Entries provided Block Start

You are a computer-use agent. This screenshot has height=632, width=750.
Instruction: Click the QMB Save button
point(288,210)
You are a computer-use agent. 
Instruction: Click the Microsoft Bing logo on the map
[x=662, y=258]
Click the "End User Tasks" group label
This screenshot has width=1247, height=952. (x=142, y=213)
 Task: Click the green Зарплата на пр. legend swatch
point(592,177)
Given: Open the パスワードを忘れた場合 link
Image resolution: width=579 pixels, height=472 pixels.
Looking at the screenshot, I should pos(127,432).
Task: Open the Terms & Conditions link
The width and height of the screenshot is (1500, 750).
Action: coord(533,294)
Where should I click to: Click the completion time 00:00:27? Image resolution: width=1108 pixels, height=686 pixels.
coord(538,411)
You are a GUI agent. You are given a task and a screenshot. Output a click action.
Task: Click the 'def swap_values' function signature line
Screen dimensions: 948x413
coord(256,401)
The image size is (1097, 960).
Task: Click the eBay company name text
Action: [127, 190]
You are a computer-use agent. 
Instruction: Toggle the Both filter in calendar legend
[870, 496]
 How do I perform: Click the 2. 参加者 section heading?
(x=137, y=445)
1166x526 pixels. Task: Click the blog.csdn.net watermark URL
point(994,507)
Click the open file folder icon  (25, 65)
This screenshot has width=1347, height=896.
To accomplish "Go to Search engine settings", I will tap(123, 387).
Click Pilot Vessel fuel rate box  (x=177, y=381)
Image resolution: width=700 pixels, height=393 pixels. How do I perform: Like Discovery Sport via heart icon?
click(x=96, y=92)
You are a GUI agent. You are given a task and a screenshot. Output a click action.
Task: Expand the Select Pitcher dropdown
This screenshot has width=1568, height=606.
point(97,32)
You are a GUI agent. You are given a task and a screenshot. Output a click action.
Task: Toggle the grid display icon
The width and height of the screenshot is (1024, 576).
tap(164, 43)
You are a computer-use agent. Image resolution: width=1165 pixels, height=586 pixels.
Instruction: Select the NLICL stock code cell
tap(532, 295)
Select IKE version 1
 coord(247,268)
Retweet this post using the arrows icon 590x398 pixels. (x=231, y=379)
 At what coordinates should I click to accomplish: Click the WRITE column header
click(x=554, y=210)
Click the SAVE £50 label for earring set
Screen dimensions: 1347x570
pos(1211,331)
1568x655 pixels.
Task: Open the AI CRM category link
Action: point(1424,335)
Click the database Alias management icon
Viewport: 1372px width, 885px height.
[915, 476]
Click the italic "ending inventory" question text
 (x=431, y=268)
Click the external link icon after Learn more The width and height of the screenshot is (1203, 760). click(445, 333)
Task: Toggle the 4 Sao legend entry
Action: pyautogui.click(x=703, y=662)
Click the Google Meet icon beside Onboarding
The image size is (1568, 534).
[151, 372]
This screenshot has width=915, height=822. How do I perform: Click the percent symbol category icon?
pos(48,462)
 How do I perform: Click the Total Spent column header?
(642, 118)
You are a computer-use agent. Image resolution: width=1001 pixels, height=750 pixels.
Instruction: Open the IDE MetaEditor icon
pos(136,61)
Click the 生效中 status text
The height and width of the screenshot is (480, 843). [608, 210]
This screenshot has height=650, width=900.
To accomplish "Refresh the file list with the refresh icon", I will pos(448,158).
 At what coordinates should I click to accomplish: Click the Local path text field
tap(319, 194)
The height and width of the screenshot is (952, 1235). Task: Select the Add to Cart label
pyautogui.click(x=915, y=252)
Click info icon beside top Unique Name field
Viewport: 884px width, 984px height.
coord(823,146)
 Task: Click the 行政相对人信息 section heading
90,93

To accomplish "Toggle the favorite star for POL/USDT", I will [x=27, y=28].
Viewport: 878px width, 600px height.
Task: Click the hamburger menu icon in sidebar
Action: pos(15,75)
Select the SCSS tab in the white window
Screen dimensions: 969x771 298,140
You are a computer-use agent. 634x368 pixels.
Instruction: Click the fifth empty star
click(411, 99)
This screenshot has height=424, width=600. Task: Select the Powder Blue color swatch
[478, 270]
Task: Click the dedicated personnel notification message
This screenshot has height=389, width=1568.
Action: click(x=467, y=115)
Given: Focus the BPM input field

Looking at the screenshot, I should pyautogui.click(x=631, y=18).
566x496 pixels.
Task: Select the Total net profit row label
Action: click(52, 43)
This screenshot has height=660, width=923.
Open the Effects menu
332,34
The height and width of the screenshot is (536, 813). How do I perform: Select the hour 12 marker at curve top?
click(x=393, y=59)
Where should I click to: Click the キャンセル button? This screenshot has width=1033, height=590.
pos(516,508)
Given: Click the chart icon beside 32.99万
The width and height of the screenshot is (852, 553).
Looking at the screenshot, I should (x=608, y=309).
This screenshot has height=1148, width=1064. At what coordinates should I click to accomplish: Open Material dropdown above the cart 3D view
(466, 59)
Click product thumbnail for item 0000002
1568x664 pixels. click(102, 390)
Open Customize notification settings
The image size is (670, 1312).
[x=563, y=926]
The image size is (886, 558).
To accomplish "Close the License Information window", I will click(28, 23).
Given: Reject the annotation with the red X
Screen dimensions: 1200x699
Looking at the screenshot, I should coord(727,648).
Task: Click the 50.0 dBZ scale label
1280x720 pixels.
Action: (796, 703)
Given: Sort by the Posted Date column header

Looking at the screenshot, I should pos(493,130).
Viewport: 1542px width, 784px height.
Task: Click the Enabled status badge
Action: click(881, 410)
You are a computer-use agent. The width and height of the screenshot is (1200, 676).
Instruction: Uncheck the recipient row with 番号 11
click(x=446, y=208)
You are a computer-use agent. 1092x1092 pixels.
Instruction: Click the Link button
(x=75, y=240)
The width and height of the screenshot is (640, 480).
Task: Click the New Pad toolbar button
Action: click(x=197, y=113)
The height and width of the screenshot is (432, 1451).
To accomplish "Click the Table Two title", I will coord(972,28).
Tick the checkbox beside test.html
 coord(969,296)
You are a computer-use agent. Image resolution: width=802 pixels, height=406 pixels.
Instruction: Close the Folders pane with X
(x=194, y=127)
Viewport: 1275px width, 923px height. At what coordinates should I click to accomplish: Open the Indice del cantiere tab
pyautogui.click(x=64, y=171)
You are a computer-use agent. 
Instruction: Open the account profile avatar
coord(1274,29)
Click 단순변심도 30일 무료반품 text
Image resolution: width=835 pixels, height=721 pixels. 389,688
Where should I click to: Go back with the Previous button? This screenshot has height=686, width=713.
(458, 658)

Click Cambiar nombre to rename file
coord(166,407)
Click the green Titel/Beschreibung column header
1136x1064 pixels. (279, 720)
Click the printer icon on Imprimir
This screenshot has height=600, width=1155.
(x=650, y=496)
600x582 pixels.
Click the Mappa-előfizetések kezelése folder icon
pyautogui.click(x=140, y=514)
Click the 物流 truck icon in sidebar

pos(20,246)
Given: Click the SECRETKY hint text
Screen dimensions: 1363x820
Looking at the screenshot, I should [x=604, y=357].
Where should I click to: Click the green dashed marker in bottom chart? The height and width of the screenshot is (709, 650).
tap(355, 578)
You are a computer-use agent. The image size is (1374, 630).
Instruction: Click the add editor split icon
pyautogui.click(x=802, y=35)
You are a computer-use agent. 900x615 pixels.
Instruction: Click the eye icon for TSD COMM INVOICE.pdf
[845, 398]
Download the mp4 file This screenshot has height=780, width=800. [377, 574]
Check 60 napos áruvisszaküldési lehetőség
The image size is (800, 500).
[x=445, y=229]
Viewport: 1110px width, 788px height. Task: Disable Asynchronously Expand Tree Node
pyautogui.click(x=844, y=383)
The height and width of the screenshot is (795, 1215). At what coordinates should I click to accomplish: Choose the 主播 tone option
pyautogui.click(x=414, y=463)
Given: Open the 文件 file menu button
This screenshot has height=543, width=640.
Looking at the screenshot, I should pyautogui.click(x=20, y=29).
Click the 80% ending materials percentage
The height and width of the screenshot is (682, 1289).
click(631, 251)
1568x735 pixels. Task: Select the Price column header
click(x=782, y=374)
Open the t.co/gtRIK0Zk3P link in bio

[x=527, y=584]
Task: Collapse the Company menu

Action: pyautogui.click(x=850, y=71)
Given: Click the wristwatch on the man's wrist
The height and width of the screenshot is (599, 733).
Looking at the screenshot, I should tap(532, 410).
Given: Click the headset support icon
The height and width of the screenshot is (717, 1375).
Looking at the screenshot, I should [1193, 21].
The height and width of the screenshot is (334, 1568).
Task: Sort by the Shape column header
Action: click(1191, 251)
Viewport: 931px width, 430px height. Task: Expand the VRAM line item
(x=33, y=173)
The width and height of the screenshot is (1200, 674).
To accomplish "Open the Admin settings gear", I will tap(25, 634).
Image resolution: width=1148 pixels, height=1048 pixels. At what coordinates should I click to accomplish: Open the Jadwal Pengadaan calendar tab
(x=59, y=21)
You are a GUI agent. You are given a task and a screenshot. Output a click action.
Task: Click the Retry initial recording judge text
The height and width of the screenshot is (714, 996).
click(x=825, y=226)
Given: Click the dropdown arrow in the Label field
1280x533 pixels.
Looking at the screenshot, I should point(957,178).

Entries provided Block End

▶ Problem requirements: Copy exactly, with no other lines, the stretch of the material that begins at the line containing "The height and width of the screenshot is (714, 996)." and ends at its last line.

▶ Answer space:
The height and width of the screenshot is (714, 996).
click(x=825, y=226)
Given: Click the dropdown arrow in the Label field
1280x533 pixels.
Looking at the screenshot, I should point(957,178).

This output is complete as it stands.